During this, Petronus had entered the hall and made his way unobtrusively to the side of the stage. As Greffys and the guards climbed to the platform, Petronus produced a pair of large lenses Merlin and Samuel had given him. He held them carefully before two of the torches, and the lenses focused their light and directed it to the stone. Suddenly, it seemed to everyone watching, the Stone of Bran began to glow brightly, almost ethereally. As Greffys moved across the stage to Arthur, Petronus changed the angle of the lenses so that the light followed and the crystal skull seemed to burn with a supernatural light.

When Greffys was beside him, Arthur took the stone in the fingertips of both hands and held it aloft. “Behold the Stone of Bran, the gift of the gods!” The crowd gasped and applauded vigorously.

Then Merlin, in his magician’s robes, slowly, solemnly mounted the platform and crossed to Arthur. He made a slight bow, first to the king then to the skull. Then he turned and faced the audience. “Let the wonders begin,” he intoned, and the audience fell into a hushed silence.

Petronus adjusted his lenses so that the beams shone on both Merlin and on the stone. Merlin made a slow, deliberate, majestic bow to the audience. Then, with equally deliberate slowness, he removed his pointed hat. With a flourish he showed it to the audience so that they could see that it was empty. Then he took the stone and touched it to the hat, held the hat in one hand and from it produced a live rabbit.
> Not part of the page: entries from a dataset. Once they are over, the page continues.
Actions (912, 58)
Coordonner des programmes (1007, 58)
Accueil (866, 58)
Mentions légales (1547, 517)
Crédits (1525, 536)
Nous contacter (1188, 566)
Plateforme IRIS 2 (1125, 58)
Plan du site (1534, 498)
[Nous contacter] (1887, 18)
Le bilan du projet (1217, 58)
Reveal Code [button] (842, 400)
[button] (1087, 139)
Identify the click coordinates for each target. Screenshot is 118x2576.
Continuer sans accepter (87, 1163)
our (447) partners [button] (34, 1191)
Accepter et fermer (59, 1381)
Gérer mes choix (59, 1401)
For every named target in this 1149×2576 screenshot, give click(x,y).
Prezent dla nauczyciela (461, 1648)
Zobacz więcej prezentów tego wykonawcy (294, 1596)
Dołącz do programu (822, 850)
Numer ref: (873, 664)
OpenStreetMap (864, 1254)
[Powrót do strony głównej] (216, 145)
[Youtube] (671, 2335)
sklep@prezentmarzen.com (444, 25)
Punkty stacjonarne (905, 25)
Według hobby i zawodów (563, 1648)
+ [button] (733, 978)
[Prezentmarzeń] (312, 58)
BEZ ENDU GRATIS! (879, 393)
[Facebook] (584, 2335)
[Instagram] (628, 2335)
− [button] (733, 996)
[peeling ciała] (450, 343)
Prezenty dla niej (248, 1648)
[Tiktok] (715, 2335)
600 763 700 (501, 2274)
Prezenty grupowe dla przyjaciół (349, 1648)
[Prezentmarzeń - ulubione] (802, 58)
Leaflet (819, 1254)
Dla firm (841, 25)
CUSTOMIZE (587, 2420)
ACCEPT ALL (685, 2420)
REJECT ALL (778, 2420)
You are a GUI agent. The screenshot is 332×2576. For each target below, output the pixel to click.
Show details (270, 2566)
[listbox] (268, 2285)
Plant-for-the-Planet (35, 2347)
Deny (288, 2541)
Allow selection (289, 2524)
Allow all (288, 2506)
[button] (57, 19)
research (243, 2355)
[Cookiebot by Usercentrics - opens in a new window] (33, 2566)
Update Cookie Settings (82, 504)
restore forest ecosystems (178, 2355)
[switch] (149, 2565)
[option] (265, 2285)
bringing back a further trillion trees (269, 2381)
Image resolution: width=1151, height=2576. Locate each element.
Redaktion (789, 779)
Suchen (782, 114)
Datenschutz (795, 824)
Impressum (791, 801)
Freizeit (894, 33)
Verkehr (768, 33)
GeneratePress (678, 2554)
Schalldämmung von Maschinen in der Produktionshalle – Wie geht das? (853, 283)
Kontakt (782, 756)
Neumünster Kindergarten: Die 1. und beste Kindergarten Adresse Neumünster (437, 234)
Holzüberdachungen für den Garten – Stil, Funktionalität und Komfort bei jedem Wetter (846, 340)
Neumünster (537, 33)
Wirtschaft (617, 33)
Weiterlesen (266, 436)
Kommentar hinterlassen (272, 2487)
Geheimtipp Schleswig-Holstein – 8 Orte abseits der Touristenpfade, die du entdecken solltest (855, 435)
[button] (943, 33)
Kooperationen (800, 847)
The animal struggled to escape his grip. He let it drop to the stage and it scampered away, frightened and confused. It ran, improbably, in the direction where Morgan and Mordred were standing. Mordred caught it and handed it to his mother, who cradled it in her arms till it calmed down.

In the wings, Samuel beamed. Merlin had worked the trick he’d taught him perfectly. Someone in the audience shouted, “That’s it, Merlin? That is the great wonder we’ve been promised?”

Instead of answering, Merlin raised a finger to his lips and gestured to the door nearest the stage.

A young woman with blond hair, wearing a low-cut snow-white gown, entered the hall, eyes lowered, and walked to the stage. Behind her came Greffys, carrying a large saw. Finally, the two gravediggers entered, carrying a large wooden coffin. This was all so unexpected, the crowd fell silent again.

The girl in white climbed to the stage, followed by the others. The gravediggers let their coffin rest on two wooden trestles and made a quick exit. Merlin assisted the woman into the coffin, where she lay down, and he closed the lid.

In the audience, Mark gaped at her. Was she the same woman who’d come to him that night at his own castle? Could Merlin have been behind her presence there, then? Drunk almost to a stupor, he tried to think clearly and make sense of it, but it was no use.

From a corner of his eye, Merlin watched Mark. The show seemed to be having the desired effect on him. Once again he took the Stone of Bran and with a flourish passed it over the coffin three times; then another three times he tapped the lid with it. And he took the saw and began to cut it in half, and the woman with it. People in the crowd gasped; Mark gaped.

When the coffin was cut clear through, Merlin and Greffys moved the two halves apart, then slid them back together again. Waving the stone above it one more time, he opened the lid, and out stepped the young woman in white. The audience cheered and applauded. Mark blinked and tried to focus, uncertain whether to believe what he was seeing.

Morgan, standing at the back of the audience, was bored. She leaned against the wall and yawned. She handed the rabbit to her son and whispered something to him; he also yawned.

On his throne at the side of the stage Arthur watched alternately his minister/magician and the audience, and he smiled serenely, pleased that Merlin’s worst expectations had not come to pass. No one was reacting adversely to the show; the killer was not a member of his court.